PROBLEM DETAILS = Extend the radio transcript below about the hymn "How Sweet and Awesome Is the Place" past its last line, keeping its conversational form.

SOURCE PASSAGE =
Hymns of the Faith: How Sweet and Awesome is the Place


Sermon by Bill Wymond, Derek Thomas, J. Ligon Duncan on March 8, 2009


Hymns of the Faith

“How Sweet and Awesome Is the
Place”


A Presentation of
First Presbyterian Church

Jackson,
Mississippi

With

Dr. Ligon Duncan, Dr. Derek Thomas, and Dr. Bill
Wymond

Dr. Wymond: Good morning! This is “Hymns of the
Faith,” brought to you by Jackson’s
First Presbyterian Church. The minister of the First Presbyterian Church is Dr.
Ligon Duncan. Stay tuned for “Hymns
of the Faith.” And now here with
“Hymns of the Faith” is Dr. Ligon Duncan.

Dr. Duncan:
Thank you, Bill Wymond. This is
Ligon Duncan and I’m delighted to be with you and with Derek for “Hymns of the
Faith” as well as speaking with all of you who have joined us in our listening
audience. Good morning, Derek.
How are you?

Dr. Thomas:
Good morning, Ligon. I’m
well, thank you.

Dr. Duncan:
Delighted to be looking at a wonderful hymn with you this morning.
This hymn is, I think, one of the favorites of our congregation.
And it’s not one that we’ve sung for a long, long time, but it’s a hymn
that I think I first came into contact with in Britain.
A number of my friends in
various reformed and evangelical churches in Britain sang
this text and I think that’s where I first sang it.
I sang it there with its old title,
How Sweet and Awful Is the Place
, using the term awful in its proper sense:
awe-inspiring; awe-invoking; full of awe.
We, in our hymnal, have it as
How Sweet and Awesome Is the Place
.
Now awesome, you will often point out to us, is an overused American
term.

Dr. Thomas:
For ice cream.

Dr. Duncan:
For ice cream and other trivial aspects of life!

SUPPLIED INFORMATION =

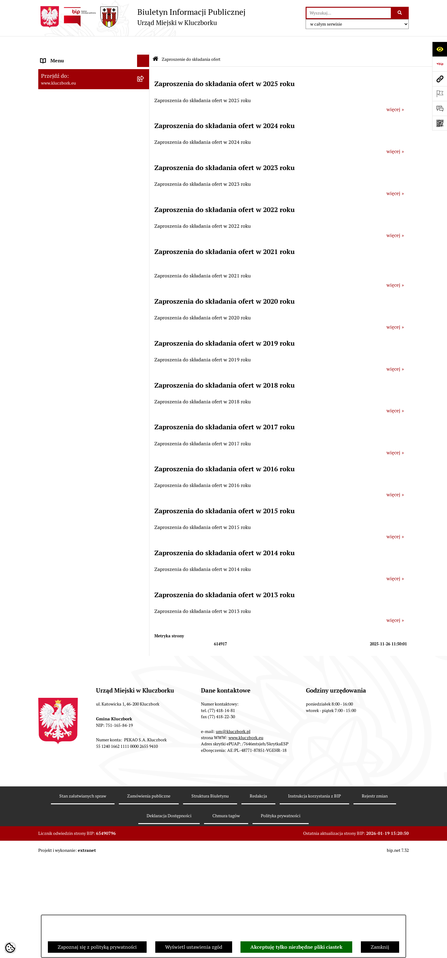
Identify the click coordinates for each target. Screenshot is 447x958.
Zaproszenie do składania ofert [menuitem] (75, 333)
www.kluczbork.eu (245, 836)
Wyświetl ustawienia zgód (193, 947)
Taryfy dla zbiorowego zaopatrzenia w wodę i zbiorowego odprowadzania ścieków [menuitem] (88, 621)
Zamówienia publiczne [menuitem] (66, 281)
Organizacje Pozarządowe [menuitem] (69, 377)
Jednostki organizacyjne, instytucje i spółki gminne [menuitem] (88, 134)
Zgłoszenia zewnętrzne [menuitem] (66, 726)
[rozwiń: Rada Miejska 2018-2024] (144, 81)
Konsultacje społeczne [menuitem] (65, 605)
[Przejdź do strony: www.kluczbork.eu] (439, 78)
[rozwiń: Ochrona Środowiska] (144, 427)
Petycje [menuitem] (49, 365)
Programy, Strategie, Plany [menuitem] (70, 390)
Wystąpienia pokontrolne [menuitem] (69, 496)
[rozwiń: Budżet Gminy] (144, 207)
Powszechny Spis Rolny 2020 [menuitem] (73, 637)
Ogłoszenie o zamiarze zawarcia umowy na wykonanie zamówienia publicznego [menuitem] (88, 349)
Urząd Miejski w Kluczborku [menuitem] (71, 118)
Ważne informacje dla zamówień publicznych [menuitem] (77, 297)
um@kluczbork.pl (233, 830)
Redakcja (258, 894)
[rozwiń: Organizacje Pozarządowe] (144, 378)
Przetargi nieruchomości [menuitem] (67, 244)
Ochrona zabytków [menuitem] (61, 269)
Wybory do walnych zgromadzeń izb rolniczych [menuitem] (80, 710)
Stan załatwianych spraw (82, 894)
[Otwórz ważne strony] (439, 93)
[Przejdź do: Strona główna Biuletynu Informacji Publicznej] (155, 43)
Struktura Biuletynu (210, 894)
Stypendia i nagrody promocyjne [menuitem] (76, 693)
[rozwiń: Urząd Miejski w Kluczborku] (144, 119)
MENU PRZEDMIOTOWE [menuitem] (68, 150)
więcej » (395, 93)
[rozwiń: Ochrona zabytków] (144, 269)
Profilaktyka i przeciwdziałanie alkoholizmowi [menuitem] (75, 589)
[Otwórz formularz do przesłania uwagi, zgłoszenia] (439, 108)
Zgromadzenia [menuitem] (57, 508)
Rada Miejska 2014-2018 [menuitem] (68, 93)
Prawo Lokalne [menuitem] (57, 195)
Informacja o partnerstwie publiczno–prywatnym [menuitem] (82, 569)
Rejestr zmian (375, 894)
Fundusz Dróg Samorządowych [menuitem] (74, 649)
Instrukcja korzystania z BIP (314, 894)
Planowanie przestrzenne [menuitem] (69, 256)
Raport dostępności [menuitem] (62, 681)
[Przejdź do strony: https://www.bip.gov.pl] (439, 63)
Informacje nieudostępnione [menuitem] (72, 163)
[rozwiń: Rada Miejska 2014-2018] (144, 94)
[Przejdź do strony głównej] (141, 17)
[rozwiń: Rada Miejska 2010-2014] (144, 106)
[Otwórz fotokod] (439, 123)
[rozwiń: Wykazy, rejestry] (144, 459)
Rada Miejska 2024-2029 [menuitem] (68, 69)
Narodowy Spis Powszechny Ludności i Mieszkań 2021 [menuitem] (83, 665)
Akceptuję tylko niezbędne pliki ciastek (296, 947)
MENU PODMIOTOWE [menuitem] (65, 56)
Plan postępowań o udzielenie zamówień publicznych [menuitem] (86, 317)
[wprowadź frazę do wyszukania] (349, 13)
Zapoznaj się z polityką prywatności (97, 947)
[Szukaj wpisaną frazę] (400, 13)
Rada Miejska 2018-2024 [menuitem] (68, 81)
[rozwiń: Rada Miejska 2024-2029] (144, 69)
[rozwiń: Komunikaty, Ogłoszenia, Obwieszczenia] (144, 402)
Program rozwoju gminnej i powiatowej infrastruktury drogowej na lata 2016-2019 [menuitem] (88, 549)
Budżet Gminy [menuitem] (56, 207)
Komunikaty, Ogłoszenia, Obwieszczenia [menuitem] (85, 402)
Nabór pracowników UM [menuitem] (67, 533)
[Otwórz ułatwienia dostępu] (439, 49)
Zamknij (380, 947)
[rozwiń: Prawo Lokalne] (144, 195)
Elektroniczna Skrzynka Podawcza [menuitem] (78, 414)
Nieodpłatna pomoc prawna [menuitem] (71, 521)
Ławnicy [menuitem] (50, 484)
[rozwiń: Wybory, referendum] (144, 472)
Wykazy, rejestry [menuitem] (58, 459)
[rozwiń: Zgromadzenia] (144, 509)
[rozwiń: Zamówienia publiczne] (144, 281)
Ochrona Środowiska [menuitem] (63, 427)
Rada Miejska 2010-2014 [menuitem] (68, 106)
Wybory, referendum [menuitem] (63, 471)
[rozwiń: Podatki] (144, 232)
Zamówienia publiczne (148, 894)
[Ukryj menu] (143, 44)
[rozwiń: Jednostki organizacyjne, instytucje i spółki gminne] (144, 131)
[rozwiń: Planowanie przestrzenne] (144, 257)
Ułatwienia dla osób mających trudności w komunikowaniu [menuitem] (87, 443)
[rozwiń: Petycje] (144, 365)
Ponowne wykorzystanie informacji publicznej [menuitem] (80, 179)
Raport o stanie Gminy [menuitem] (65, 219)
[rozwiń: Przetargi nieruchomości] (144, 244)
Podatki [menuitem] (49, 232)
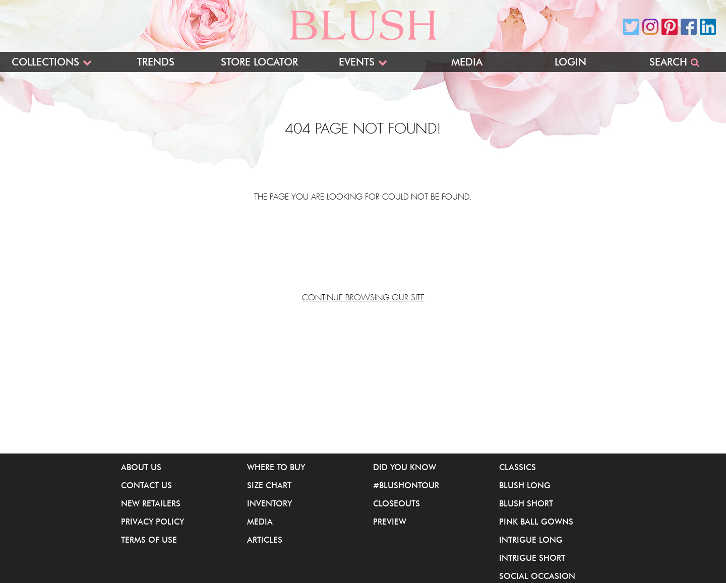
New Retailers (150, 503)
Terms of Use (149, 539)
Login (570, 62)
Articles (264, 539)
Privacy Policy (152, 521)
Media (466, 62)
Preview (389, 521)
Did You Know (404, 467)
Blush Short (526, 503)
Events (357, 62)
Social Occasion (537, 575)
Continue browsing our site (363, 298)
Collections (45, 62)
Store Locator (259, 62)
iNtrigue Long (531, 539)
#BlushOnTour (406, 485)
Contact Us (146, 485)
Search (668, 62)
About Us (141, 467)
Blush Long (525, 485)
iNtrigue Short (532, 557)
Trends (155, 62)
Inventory (269, 503)
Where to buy (276, 467)
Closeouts (396, 503)
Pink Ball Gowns (536, 521)
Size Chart (269, 485)
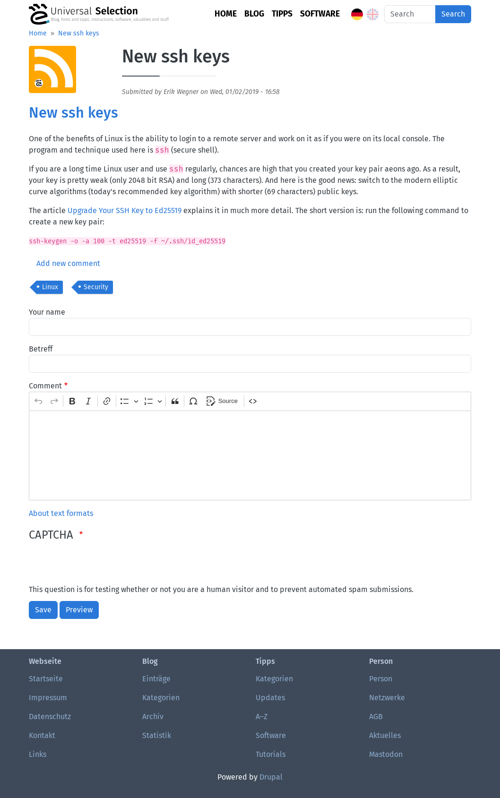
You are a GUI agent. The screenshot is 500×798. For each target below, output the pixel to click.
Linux (50, 287)
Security (96, 287)
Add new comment (68, 263)
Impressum (48, 697)
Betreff (40, 348)
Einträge (156, 678)
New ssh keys (78, 33)
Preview (79, 609)
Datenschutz (50, 716)
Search (453, 13)
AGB (376, 716)
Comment (45, 385)
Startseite (46, 678)
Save (43, 609)
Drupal (271, 776)
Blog (254, 14)
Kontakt (42, 735)
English (373, 14)
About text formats (61, 513)
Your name (47, 312)
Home (226, 14)
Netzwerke (387, 697)
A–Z (261, 716)
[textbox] (250, 455)
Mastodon (386, 754)
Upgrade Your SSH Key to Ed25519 (124, 210)
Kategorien (161, 697)
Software (320, 14)
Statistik (156, 735)
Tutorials (270, 754)
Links (37, 754)
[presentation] (100, 565)
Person (380, 678)
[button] (52, 72)
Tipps (282, 14)
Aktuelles (385, 735)
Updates (270, 697)
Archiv (153, 716)
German (357, 14)
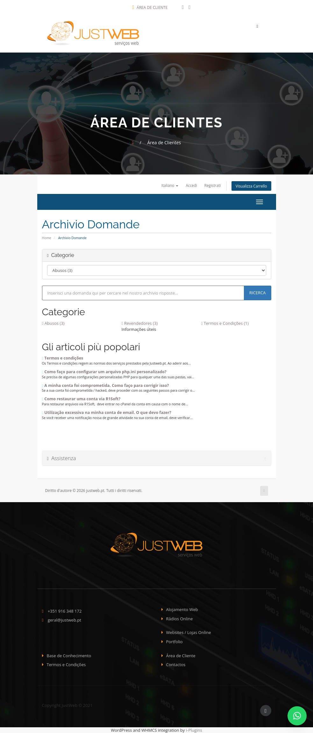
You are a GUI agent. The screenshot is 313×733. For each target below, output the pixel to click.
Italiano (170, 185)
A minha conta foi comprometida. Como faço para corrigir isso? (105, 385)
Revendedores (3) (140, 323)
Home (46, 238)
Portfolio (174, 641)
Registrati (212, 185)
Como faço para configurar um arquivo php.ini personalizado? (104, 371)
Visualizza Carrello (251, 186)
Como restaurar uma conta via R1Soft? (81, 399)
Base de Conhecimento (69, 655)
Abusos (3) (53, 323)
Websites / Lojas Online (188, 632)
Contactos (176, 664)
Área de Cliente (149, 7)
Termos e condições (62, 358)
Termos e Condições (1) (225, 323)
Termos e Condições (66, 664)
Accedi (191, 185)
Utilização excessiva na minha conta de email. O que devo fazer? (106, 412)
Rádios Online (179, 619)
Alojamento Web (182, 609)
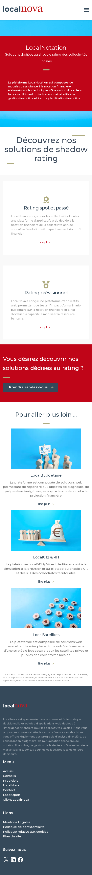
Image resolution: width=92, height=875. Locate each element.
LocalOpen (11, 795)
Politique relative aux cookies (25, 831)
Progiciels (10, 780)
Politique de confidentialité (24, 827)
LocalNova (11, 785)
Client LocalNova (16, 799)
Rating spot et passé (46, 208)
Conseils (9, 776)
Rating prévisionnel (46, 293)
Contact (9, 790)
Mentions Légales (16, 822)
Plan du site (12, 836)
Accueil (8, 771)
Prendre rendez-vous (31, 387)
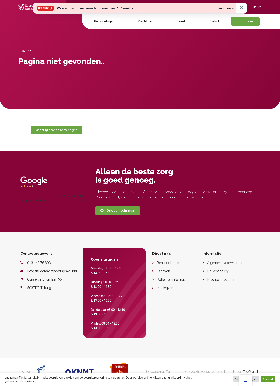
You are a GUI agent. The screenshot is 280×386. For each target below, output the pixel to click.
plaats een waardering (35, 205)
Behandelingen (104, 21)
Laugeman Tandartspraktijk (38, 195)
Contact (214, 21)
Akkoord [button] (268, 379)
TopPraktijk (251, 372)
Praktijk (145, 21)
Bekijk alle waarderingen (65, 200)
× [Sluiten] (241, 7)
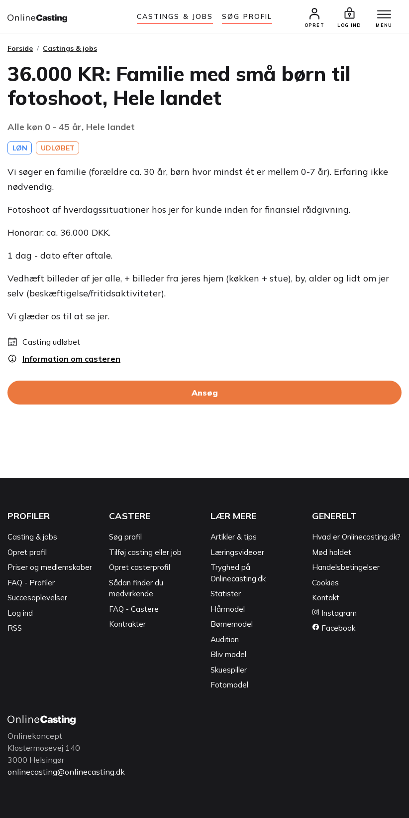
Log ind (20, 613)
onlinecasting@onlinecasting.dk (66, 772)
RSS (14, 628)
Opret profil (27, 552)
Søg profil (125, 537)
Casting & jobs (32, 537)
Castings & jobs (175, 16)
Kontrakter (127, 624)
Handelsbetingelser (346, 567)
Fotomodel (229, 684)
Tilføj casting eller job (145, 552)
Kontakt (325, 597)
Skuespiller (228, 670)
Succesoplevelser (37, 597)
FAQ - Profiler (31, 582)
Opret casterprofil (139, 567)
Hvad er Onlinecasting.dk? (356, 537)
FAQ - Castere (134, 609)
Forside (20, 48)
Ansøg (205, 393)
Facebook (333, 628)
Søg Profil (247, 16)
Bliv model (228, 654)
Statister (225, 593)
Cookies (325, 582)
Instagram (334, 613)
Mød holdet (331, 552)
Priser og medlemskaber (49, 567)
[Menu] (384, 15)
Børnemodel (231, 624)
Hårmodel (227, 609)
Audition (224, 639)
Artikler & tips (233, 537)
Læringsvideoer (237, 552)
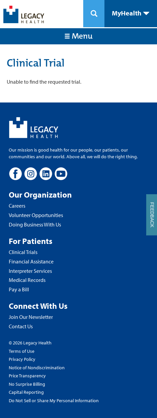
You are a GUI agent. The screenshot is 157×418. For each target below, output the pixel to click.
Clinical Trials (23, 252)
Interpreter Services (30, 270)
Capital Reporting (26, 392)
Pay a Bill (19, 289)
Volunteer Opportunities (36, 215)
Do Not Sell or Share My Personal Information (54, 401)
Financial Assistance (31, 261)
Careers (17, 205)
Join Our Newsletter (31, 317)
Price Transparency (27, 376)
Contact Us (21, 326)
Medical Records (27, 280)
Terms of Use (21, 351)
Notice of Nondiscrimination (37, 368)
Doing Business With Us (35, 224)
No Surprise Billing (27, 384)
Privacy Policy (22, 359)
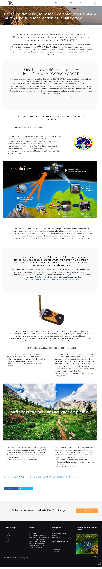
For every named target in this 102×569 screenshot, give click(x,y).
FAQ (71, 3)
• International (56, 537)
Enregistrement (63, 3)
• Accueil (6, 533)
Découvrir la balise (45, 3)
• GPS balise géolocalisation (36, 539)
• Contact (6, 541)
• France (54, 535)
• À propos (7, 535)
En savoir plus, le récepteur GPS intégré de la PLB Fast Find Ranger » (51, 279)
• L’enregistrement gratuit (59, 533)
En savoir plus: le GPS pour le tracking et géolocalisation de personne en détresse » (41, 477)
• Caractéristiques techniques (36, 545)
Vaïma (11, 558)
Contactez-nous (84, 3)
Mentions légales (21, 558)
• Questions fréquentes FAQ (35, 547)
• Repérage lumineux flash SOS (36, 543)
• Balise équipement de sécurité (37, 535)
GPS (55, 3)
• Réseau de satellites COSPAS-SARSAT (39, 537)
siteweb (72, 467)
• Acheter (6, 539)
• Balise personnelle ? (34, 533)
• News (6, 537)
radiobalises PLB (18, 146)
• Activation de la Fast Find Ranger (37, 541)
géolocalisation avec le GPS (52, 341)
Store (76, 3)
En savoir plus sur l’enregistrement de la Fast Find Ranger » (51, 96)
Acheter (87, 510)
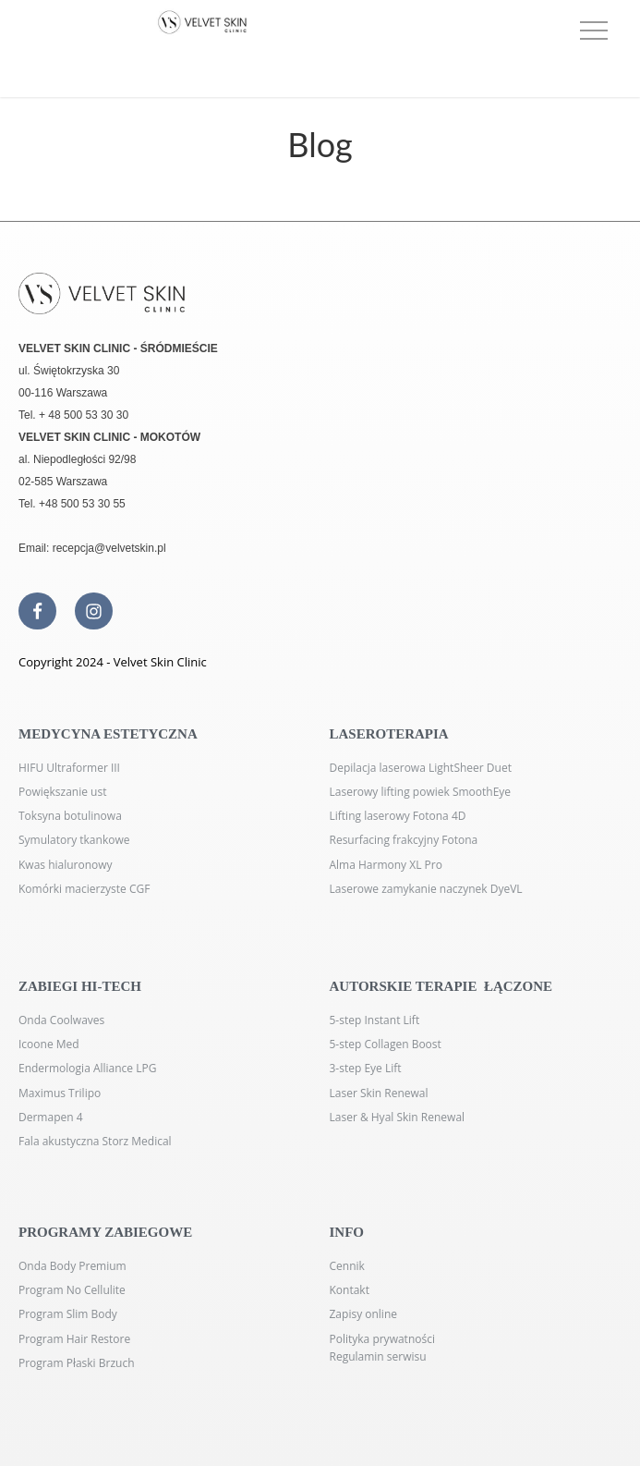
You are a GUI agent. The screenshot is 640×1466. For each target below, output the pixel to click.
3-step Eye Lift (366, 1068)
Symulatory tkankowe (73, 840)
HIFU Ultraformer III (69, 768)
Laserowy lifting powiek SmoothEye (421, 792)
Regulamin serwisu (378, 1356)
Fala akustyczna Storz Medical (95, 1141)
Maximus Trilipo (59, 1093)
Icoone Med (48, 1044)
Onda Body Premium (72, 1266)
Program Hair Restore (74, 1339)
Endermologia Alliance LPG (87, 1068)
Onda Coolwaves (61, 1020)
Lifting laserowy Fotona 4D (398, 816)
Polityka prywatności (382, 1339)
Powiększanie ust (62, 792)
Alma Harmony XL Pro (386, 865)
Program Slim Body (67, 1314)
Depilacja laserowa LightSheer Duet (421, 768)
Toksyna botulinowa (70, 816)
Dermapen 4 (50, 1117)
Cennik (347, 1266)
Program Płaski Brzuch (76, 1363)
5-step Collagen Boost (385, 1044)
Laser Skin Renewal (379, 1093)
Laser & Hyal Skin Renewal (397, 1117)
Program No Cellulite (72, 1290)
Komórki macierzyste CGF (84, 889)
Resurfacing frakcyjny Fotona (404, 840)
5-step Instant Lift (375, 1020)
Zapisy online (364, 1314)
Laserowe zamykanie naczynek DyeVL (426, 889)
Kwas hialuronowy (65, 865)
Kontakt (349, 1290)
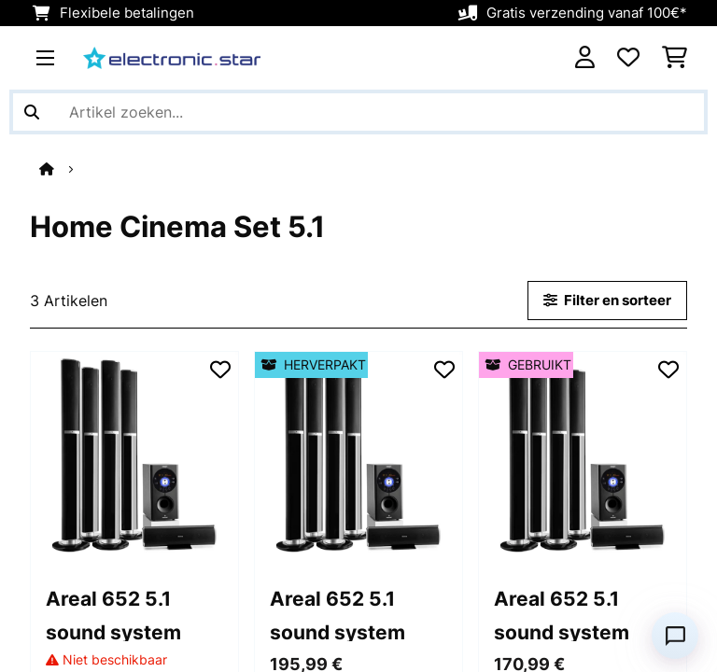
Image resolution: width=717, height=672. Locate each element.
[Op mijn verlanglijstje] (220, 369)
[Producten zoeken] (358, 112)
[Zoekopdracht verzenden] (31, 112)
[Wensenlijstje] (628, 58)
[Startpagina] (63, 168)
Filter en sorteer (607, 300)
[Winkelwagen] (674, 58)
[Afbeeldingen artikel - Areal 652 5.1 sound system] (134, 455)
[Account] (585, 58)
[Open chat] (675, 635)
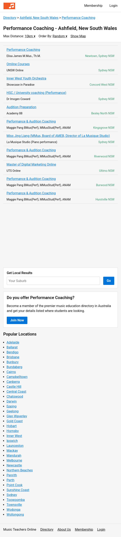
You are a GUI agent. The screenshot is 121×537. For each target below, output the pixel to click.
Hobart (12, 426)
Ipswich (12, 441)
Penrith (12, 475)
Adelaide (13, 342)
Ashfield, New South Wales (39, 18)
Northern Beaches (20, 470)
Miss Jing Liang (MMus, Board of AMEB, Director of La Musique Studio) (58, 136)
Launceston (15, 446)
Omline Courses (18, 64)
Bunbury (13, 362)
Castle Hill (14, 387)
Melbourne (14, 460)
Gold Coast (15, 421)
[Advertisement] (60, 235)
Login (114, 6)
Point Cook (14, 485)
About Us (64, 529)
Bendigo (12, 352)
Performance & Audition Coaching (31, 121)
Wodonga (13, 510)
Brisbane (13, 357)
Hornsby (13, 431)
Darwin (12, 401)
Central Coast (16, 392)
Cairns (11, 372)
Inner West (14, 436)
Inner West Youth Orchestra (26, 78)
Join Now (17, 320)
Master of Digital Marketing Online (31, 164)
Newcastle (14, 465)
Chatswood (15, 396)
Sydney (12, 495)
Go (109, 281)
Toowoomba (16, 500)
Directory (9, 18)
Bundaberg (14, 367)
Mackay (12, 451)
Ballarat (12, 347)
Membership (93, 6)
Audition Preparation (21, 107)
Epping (12, 406)
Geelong (13, 411)
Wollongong (15, 515)
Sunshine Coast (18, 490)
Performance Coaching (78, 18)
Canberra (13, 382)
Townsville (14, 505)
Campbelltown (17, 377)
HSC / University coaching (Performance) (36, 93)
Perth (10, 480)
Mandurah (14, 455)
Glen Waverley (17, 416)
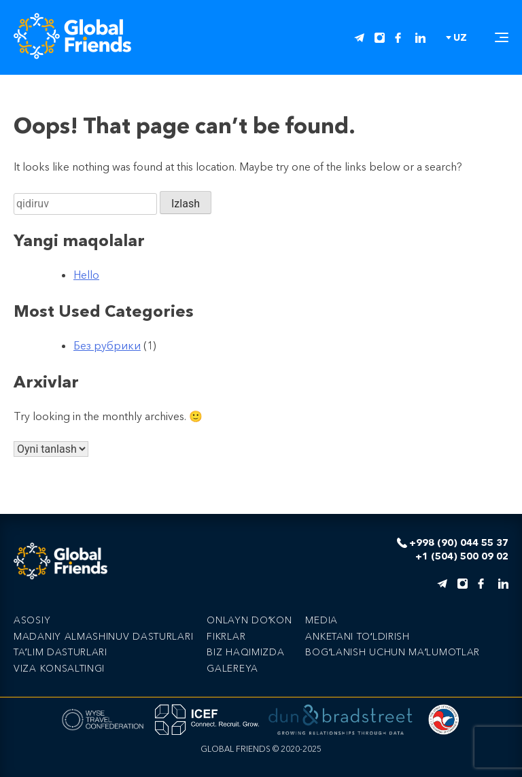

RIGHT ANSWER =
But if it’s taken in a deeper and profounder sense, perhaps it conveys
the original sense of awful. I
remember Sam Hensley telling the story of Queen Anne being taken into
St. Paul’s Cathedral in
London immediately after it had been completed and the
great architect, Sir Christopher Wren, gave her a personal tour.
And she said to him, when it was asked by someone in the party of
attendance, “Well, Majesty, what do you think?” and she turned to him and said,
“It is awful and artificial.” And
Sam was saying now today that would be taken as a horrible criticism and a very
disappointment, but Sir Christopher Wren was deeply moved and appreciative by
the kind words of the Queen which meant it was awe-invoking, awe-inspiring, full
of awe, and that it manifested tremendous skills and artifice — not artificial
in the sense of looking fake. And so
words change in their meaning.

But before we discuss
this great hymn,
How Sweet and Awesome Is the Place
,
just in case there are those of you in the listening audience that don’t know
the wonderful tune, ST. COLUMBA, Bill, would you play it for us?

[Dr. Wymond plays tune.]

Now Bill, I like that tune. Why do I
like that tune?

Dr. Wymond:
I think you like that tune because it’s an Irish folksong.
It’s just — folksongs have a way of getting right into our hearts.
There’s something about the beautiful melody and generally they’re sort
of gentle. And this is a gentle
tune.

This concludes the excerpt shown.